» Rows:
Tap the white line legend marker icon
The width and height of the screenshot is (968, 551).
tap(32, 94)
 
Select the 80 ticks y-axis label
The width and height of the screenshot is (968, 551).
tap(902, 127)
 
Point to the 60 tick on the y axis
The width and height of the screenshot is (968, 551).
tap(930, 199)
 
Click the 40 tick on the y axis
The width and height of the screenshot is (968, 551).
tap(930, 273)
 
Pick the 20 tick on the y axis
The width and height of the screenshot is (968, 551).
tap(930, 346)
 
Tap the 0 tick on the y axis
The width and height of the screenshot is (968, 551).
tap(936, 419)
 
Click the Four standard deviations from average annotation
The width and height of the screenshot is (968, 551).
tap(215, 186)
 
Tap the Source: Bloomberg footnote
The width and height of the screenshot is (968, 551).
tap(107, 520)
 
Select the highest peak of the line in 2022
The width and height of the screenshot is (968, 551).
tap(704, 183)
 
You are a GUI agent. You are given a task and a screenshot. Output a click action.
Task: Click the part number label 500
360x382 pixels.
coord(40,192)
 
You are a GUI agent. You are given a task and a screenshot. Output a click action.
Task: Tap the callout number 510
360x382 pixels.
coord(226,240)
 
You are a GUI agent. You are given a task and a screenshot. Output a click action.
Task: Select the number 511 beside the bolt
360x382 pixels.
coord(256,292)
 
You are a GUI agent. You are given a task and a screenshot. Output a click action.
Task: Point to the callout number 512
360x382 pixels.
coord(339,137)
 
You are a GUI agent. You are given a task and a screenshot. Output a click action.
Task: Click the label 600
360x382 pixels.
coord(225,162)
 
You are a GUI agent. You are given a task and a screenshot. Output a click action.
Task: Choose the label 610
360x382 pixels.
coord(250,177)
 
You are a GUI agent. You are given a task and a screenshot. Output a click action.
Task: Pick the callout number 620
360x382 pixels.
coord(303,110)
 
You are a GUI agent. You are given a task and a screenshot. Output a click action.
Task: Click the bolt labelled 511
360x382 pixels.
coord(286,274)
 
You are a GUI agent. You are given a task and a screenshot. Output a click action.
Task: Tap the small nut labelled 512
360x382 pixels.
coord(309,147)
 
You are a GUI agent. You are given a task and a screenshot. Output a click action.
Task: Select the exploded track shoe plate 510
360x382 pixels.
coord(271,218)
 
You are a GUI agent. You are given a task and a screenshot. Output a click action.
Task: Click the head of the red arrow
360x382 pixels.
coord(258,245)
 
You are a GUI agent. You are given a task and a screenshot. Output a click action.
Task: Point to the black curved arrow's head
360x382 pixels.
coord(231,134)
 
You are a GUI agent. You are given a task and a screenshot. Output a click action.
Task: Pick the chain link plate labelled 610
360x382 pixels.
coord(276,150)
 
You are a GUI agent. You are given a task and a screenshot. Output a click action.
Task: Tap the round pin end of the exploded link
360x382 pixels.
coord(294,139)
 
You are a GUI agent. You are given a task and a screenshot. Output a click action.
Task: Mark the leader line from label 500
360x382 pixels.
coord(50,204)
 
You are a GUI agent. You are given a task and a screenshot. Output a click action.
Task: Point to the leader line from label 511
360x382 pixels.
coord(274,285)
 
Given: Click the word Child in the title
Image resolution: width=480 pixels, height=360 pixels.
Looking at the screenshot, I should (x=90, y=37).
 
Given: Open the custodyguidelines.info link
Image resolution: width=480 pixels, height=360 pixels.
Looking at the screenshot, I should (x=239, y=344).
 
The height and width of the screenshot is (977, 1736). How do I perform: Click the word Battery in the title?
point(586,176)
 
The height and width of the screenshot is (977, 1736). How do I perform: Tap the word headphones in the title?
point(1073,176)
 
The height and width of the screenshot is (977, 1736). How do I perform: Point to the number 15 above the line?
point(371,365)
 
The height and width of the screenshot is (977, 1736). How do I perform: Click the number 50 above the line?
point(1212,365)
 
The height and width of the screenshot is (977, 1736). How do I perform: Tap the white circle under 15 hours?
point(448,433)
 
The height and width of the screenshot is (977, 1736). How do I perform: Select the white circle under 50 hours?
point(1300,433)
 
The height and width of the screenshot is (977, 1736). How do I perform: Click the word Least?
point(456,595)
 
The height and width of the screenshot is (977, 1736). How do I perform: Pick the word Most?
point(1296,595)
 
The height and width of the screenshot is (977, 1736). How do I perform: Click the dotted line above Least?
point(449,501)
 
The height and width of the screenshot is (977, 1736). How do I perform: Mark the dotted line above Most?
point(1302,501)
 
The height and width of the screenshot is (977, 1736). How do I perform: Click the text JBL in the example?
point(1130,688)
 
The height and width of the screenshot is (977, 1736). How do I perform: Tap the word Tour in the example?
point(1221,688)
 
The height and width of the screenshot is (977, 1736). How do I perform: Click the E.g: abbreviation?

» Task brief: Update the data above by replacing "dotted line" with "dashed line" wherever it occurs, leaving everything else unchanged.

» Finished exercise:
Tap the white line legend marker icon
The width and height of the screenshot is (968, 551).
tap(32, 94)
 
Select the 80 ticks y-axis label
The width and height of the screenshot is (968, 551).
tap(902, 127)
 
Point to the 60 tick on the y axis
The width and height of the screenshot is (968, 551).
tap(930, 199)
 
Click the 40 tick on the y axis
The width and height of the screenshot is (968, 551).
tap(930, 273)
 
Pick the 20 tick on the y axis
The width and height of the screenshot is (968, 551).
tap(930, 346)
 
Tap the 0 tick on the y axis
The width and height of the screenshot is (968, 551).
tap(936, 419)
 
Click the Four standard deviations from average annotation
The width and height of the screenshot is (968, 551).
tap(215, 186)
 
Tap the Source: Bloomberg footnote
The width and height of the screenshot is (968, 551).
tap(107, 520)
 
Select the highest peak of the line in 2022
The width and height of the screenshot is (968, 551).
tap(704, 183)
 
You are a GUI agent. You are given a task and a screenshot. Output a click action.
Task: Click the part number label 500
360x382 pixels.
coord(40,192)
 
You are a GUI agent. You are given a task and a screenshot. Output a click action.
Task: Tap the callout number 510
360x382 pixels.
coord(226,240)
 
You are a GUI agent. You are given a task and a screenshot. Output a click action.
Task: Select the number 511 beside the bolt
360x382 pixels.
coord(256,292)
 
You are a GUI agent. You are given a task and a screenshot. Output a click action.
Task: Point to the callout number 512
360x382 pixels.
coord(339,137)
 
You are a GUI agent. You are given a task and a screenshot. Output a click action.
Task: Click the label 600
360x382 pixels.
coord(225,162)
 
You are a GUI agent. You are given a task and a screenshot. Output a click action.
Task: Choose the label 610
360x382 pixels.
coord(250,177)
 
You are a GUI agent. You are given a task and a screenshot. Output a click action.
Task: Pick the callout number 620
360x382 pixels.
coord(303,110)
 
You are a GUI agent. You are given a task and a screenshot. Output a click action.
Task: Click the bolt labelled 511
360x382 pixels.
coord(286,274)
 
You are a GUI agent. You are given a task and a screenshot. Output a click action.
Task: Tap the small nut labelled 512
360x382 pixels.
coord(309,147)
 
You are a GUI agent. You are given a task and a screenshot. Output a click action.
Task: Select the exploded track shoe plate 510
360x382 pixels.
coord(271,218)
 
You are a GUI agent. You are given a task and a screenshot. Output a click action.
Task: Click the head of the red arrow
360x382 pixels.
coord(258,245)
 
You are a GUI agent. You are given a task and a screenshot. Output a click action.
Task: Point to the black curved arrow's head
360x382 pixels.
coord(231,134)
 
You are a GUI agent. You are given a task and a screenshot. Output a click action.
Task: Pick the chain link plate labelled 610
360x382 pixels.
coord(276,150)
 
You are a GUI agent. You are given a task and a screenshot. Output a click action.
Task: Tap the round pin end of the exploded link
360x382 pixels.
coord(294,139)
 
You are a GUI agent. You are given a task and a screenshot. Output a click action.
Task: Mark the leader line from label 500
360x382 pixels.
coord(50,204)
 
You are a GUI agent. You are given a task and a screenshot. Output a click action.
Task: Point to the leader line from label 511
360x382 pixels.
coord(274,285)
 
Given: Click the word Child in the title
Image resolution: width=480 pixels, height=360 pixels.
Looking at the screenshot, I should (x=90, y=37).
 
Given: Open the custodyguidelines.info link
Image resolution: width=480 pixels, height=360 pixels.
Looking at the screenshot, I should (x=239, y=344).
 
The height and width of the screenshot is (977, 1736). How do I perform: Click the word Battery in the title?
point(586,176)
 
The height and width of the screenshot is (977, 1736). How do I perform: Tap the word headphones in the title?
point(1073,176)
 
The height and width of the screenshot is (977, 1736). How do I perform: Point to the number 15 above the line?
point(371,365)
 
The height and width of the screenshot is (977, 1736). How do I perform: Click the number 50 above the line?
point(1212,365)
 
The height and width of the screenshot is (977, 1736). How do I perform: Tap the white circle under 15 hours?
point(448,433)
 
The height and width of the screenshot is (977, 1736). How do I perform: Select the white circle under 50 hours?
point(1300,433)
 
The height and width of the screenshot is (977, 1736). How do I perform: Click the word Least?
point(456,595)
 
The height and width of the screenshot is (977, 1736). How do I perform: Pick the word Most?
point(1296,595)
 
The height and width of the screenshot is (977, 1736). How do I perform: Click the dashed line above Least?
point(449,501)
 
The height and width of the screenshot is (977, 1736). How do I perform: Mark the dashed line above Most?
point(1302,501)
 
The height and width of the screenshot is (977, 1736). How do I perform: Click the text JBL in the example?
point(1130,688)
 
The height and width of the screenshot is (977, 1736). How do I perform: Tap the word Tour in the example?
point(1221,688)
 
The height and width of the screenshot is (977, 1736). How do I perform: Click the E.g: abbreviation?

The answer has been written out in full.